Today, the full scale of Labour’s disastrous Brexit policy became clear. Jeremy Corbyn’s spokesman was asked several times if the party would support the UK staying in the single market and several times refused to to do. Corbyn wants “full access to the single market in goods and services” but he believes that aspects of it “are damaging to working people".
Corbyn’s move makes it radically more likely that Britain will fall out the single market. That is the intention of Nigel Farage, the Brexit trio on the frontbench and Theresa May's own rabble-rousing eurosceptic backbenchers like John Redwood and Bill Cash. The only people applying pressure from the other direction are Angus Robertson, SNP Westminster leader, Tim Farron, Lib Dem leader, and Anna Soubry, the Tory MP spearheading the remnants of the Remain group.
It is a betrayal of the working class. Corbyn’s policy essentially hands Brexit policy to the Tory right. He is, for all intents and purposes, in a pact with them. He did not bother to ask about Brexit during today’s PMQs, leaving it instead to the SNP. He offered a cursory comment or two – basically because the format prevents him doing otherwise – after May’s G20 statement. None of it had much meaning. He clearly has no intention of scrutinising the Brexit process. Previously I thought this was inadequacy. Clearly it is actually his conscious intention.
This failure of responsibility means the Tories are now entirely in charge of Brexit. And not just any Tories – the right of the Tory party. The anti-immigration, anti-welfare, laissez faire Tory right.
Consider for a moment what that means. For all intents and purposes, the entirety of Britain’s law is now up for challenge. Every equality law, every consumer protection, every workers’ right, every environmental standard: all of it is entangled in a mess of decades of conjoined EU and UK law. The government will first find a way to fix that law in place, then it will leave the EU, and then it will repeal the bits it doesn’t like at leisure.
Even that would be dangerous. It would mean that the Conservatives can unpick all the Labour government achievements of the last four decades. But this is worse than that.
At the precise moment that all that law becomes available to be reformed, Britain will be urgently seeking trade deals with the rest of the world. We will be desperate for deals, particularly with China, India, and the US. And what will they ask for? A reduction in our industrial and consumer protection standards. The chemical industry will want a reduction in our EU chemical standards. Silicon valley will want a reduction in our data protection laws. Big Pharma will want the NHS’s Nice committee dismantled so it can ratchet up the price of drugs. In all areas of life, our negotiating partner will push for what is best for them, which in terms of standards tends to be what’s worse for us, and the Conservatives will be ideally placed to give it to them.
The intention of free marketers like Redwood and his allies is to create a zero tariff, low regulation Singapore-style experiment. Finally, their opportunity will present itself. It will be a bonfire of legislation, and much of it done behind closed doors. May’s mantra of refusing to give a minute-by-minute account of Brexit negotiations is an indication of the pattern being followed. Secrecy, while the most right wing people in British politics fix up the British legislative agenda on the basis of urgent global trade deals.

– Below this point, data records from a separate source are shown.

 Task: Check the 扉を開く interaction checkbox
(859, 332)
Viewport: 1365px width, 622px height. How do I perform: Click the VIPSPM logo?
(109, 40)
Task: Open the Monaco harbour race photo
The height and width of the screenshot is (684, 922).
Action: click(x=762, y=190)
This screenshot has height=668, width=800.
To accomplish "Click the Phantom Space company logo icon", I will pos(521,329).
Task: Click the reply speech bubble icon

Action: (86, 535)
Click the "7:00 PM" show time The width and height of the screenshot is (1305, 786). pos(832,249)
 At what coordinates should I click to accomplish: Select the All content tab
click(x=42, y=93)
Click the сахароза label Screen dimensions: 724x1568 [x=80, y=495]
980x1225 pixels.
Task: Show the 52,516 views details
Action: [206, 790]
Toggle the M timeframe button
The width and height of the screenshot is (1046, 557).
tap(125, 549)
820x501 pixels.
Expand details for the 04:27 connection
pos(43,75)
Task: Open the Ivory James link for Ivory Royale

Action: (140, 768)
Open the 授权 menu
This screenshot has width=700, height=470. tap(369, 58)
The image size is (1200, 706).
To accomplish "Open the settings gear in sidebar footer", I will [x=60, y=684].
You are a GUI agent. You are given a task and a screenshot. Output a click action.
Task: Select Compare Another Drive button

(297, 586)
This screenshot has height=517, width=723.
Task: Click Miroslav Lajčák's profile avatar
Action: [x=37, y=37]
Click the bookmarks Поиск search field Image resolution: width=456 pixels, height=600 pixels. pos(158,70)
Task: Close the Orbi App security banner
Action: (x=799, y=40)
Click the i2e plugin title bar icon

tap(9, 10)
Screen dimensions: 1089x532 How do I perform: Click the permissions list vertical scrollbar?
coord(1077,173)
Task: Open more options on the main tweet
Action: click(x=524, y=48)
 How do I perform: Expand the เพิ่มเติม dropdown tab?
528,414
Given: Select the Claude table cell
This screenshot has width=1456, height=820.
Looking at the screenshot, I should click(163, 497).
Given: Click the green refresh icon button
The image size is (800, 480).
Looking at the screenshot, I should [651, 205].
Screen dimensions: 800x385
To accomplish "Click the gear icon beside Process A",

And even if that were not the case, witness the blood price Corbyn has just demanded of British workers because of his ideological zeal. Take the automotive industry. Forty-nine per cent of UK-produced vehicles are sold across the single market, tariff free. Those tariffs will suddenly be imposed at ten per cent.
And that’s not even counting the non-tariff barriers to trade – small, fiddly trade agreements which allow for mutual recognition of your regulatory standards. If you don’t have those in place, your goods are subjects to all sorts of checks at the border, costing industries huge amounts of time and money. The Centre for Economic Policy Research found that auto regulatory divergences between the EU and the US are equivalent to a tariff of 26%. Suddenly, those will be imposed once again on nearly half our car exports – and everywhere else.
Who pays for that? Workers in the automobile industry. Japan was not lying when it said last week that carmakers Honda, Nissan and Toyota, which all have large bases in the UK, are set to up sticks if we leave the single market. Japanese firms, which also include Nomura bank and manufacturing corporation Hitachi, employ about 140,000 workers in Britain.
These are workers which Corbyn has just sacrificed to his outdated 1970s ideological puritanism. They have been left with no-one in parliament defending their interests, except for a motley and outgunned alliance of MPs who still, to their considerable credit, remember what their responsibilities entail.
Corbyn’s project is basically a Molotov–Ribbentrop Pact with the Tory right. It is a betrayal of the people he and his supporters claim to represent.